▶ Material for this task:
== Segment start ==

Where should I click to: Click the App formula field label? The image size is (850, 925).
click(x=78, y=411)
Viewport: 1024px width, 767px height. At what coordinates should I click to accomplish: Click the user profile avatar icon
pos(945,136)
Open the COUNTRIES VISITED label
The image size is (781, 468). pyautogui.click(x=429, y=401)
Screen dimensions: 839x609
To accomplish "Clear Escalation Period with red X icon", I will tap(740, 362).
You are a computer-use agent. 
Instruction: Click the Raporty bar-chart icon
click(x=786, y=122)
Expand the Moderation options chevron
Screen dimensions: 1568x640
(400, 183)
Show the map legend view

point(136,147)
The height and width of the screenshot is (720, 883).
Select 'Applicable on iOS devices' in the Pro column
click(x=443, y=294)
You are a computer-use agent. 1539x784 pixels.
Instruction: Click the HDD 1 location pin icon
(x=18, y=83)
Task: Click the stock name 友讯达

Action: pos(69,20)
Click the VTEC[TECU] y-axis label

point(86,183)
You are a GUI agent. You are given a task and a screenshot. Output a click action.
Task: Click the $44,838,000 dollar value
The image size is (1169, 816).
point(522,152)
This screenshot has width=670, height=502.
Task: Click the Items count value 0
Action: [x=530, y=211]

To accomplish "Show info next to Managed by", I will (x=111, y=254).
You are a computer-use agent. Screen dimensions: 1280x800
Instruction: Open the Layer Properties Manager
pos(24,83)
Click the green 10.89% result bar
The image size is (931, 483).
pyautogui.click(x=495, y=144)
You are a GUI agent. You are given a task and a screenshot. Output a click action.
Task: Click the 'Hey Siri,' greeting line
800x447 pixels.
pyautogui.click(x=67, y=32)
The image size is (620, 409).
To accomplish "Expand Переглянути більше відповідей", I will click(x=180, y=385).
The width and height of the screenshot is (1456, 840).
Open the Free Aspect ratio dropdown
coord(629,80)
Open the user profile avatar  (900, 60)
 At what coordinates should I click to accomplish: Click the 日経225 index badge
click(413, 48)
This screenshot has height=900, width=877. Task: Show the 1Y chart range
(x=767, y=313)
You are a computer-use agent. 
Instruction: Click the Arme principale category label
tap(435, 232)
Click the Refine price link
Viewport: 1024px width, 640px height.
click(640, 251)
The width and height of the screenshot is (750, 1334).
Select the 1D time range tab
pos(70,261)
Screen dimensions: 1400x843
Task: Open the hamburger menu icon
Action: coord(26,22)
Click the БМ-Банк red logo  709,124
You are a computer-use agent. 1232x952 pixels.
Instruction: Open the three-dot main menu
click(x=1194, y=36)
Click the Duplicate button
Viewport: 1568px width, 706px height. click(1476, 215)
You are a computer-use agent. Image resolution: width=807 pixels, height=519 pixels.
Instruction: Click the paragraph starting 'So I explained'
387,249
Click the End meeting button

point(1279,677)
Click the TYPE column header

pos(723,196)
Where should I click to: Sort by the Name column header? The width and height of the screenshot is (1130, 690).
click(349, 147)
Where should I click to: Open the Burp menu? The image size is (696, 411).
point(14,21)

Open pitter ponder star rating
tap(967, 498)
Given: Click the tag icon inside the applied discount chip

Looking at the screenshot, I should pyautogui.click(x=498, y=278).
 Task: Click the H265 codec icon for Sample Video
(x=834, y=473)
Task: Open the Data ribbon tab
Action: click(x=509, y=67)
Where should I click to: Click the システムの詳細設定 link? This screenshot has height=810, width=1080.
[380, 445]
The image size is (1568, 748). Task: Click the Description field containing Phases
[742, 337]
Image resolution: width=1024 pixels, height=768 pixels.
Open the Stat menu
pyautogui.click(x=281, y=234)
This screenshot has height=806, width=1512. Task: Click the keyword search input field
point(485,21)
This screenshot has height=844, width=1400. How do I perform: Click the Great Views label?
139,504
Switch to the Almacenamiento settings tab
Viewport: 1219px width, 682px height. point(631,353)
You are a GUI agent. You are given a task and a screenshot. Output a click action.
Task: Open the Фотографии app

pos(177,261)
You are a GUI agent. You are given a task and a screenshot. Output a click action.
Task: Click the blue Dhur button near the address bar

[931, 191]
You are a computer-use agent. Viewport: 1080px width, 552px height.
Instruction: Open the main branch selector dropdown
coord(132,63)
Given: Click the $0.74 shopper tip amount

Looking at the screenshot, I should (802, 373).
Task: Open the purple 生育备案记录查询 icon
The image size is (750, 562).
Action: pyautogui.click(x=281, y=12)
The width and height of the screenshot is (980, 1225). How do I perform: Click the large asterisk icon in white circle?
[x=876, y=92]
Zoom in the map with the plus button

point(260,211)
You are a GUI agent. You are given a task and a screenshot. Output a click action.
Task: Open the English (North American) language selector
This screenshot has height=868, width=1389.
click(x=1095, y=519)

== Segment end ==

▶ What you need to do:
Scan the data above; copy every line where "resolution" appears.

▶ Solved problem:
You are a computer-use agent. Image resolution: width=807 pixels, height=519 pixels.
Image resolution: width=1024 pixels, height=768 pixels.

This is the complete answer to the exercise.